Summary and conclusion

The present study investigated the water quality and determined the effectiveness of sand filter basins, based on data available in the literature, the International Stormwater BMP Database, and samples collected in a sand filter basin located at the UTSA main campus. Ten storm events were monitored starting in March 2016 until February 2017. The following water quality parameters were measured in the inlet and the outlet of the basin: pH, conductivity, nitrate, ortho-phosphate, TSS, VSS, copper, zinc, and lead. Based on the expected removal rates found in the literature and efficiency criteria defined for the sand filter basin design, it was observed that the sand filter basin no. 3 removed TSS as expected for the basin design. Moreover, lead removal was above 80%, while other constituents presented low and variable removal rates. The results indicate EMCs for nutrients and metals at this particular parking lot of the UTSA main campus are typically higher than what other studies found of typical urban watersheds.

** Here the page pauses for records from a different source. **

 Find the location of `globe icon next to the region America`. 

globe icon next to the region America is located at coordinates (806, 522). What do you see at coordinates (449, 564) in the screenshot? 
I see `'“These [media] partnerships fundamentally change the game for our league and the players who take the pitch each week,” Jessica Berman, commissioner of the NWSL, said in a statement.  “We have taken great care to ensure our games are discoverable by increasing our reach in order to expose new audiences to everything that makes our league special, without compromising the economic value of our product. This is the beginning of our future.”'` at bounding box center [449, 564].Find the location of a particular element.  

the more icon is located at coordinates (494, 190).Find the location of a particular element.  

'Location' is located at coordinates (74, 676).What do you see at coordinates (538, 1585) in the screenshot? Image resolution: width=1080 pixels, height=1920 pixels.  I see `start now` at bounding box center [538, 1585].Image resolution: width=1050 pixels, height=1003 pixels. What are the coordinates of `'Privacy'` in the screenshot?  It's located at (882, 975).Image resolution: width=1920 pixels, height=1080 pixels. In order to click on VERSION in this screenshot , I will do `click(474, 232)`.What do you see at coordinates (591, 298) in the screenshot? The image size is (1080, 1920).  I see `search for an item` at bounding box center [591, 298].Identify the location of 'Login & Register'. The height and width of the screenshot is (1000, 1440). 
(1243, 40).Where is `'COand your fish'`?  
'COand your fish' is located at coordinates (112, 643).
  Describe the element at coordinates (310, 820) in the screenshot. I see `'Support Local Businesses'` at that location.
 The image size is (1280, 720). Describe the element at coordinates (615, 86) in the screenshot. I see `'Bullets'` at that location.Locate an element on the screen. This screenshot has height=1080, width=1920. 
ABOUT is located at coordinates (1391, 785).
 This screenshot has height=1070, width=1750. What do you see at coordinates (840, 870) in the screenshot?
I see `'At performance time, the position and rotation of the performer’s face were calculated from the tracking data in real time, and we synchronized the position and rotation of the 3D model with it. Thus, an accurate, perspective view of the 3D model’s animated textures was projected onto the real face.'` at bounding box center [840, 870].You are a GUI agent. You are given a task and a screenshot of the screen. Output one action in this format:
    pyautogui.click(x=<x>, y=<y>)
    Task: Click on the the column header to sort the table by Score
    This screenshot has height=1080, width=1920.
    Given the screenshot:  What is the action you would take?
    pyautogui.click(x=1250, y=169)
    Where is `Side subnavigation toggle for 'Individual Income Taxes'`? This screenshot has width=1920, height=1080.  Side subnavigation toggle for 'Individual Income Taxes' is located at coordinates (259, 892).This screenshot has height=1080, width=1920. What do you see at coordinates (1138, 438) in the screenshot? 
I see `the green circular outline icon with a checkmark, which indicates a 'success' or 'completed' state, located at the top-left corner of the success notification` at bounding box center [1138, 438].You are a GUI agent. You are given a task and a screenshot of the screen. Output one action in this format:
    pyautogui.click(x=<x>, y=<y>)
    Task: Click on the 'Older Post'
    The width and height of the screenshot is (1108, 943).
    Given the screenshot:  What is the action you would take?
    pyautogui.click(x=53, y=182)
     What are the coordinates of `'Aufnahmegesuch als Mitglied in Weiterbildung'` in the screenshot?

The results indicated that the sand filter basin meets design standards when it comes to TSS. Some of the results obtained here, however, show that some dissolved pollutants are not being properly retained in sand filter basins, which is a concern in sensitive areas such as the recharge zone of the Edwards Aquifer. The literature suggests that LID stormwater controls can potentially outperform sand filter basins because of the bioaccumulation and biotransformation processes, longer residence times, and lower loading rates. Future studies should focus on the implementation and testing of other best management practices in order to compare removal efficiency and hydrologic performance with traditional sand filter basins. Given zinc and copper loadings from vehicle tires and brake pads, it is important to understand the size distribution of TSS that is associated with pollutants of concern. Additional particle size distribution analysis on the influent and samples collected from this study would help guide selection of BMPs to maximize removal of metals and bacteria that typically fall in the sub 6-μm particle range. Based on the modest metal removal rates found in this study, it would be expected a higher than normal proportion of metal constituents in the dissolved form, potentially leaching from the seal coat. The authors recommend, consequently, future work to analyze the total and dissolved metal concentrations to better understand the performance of sand filter basins.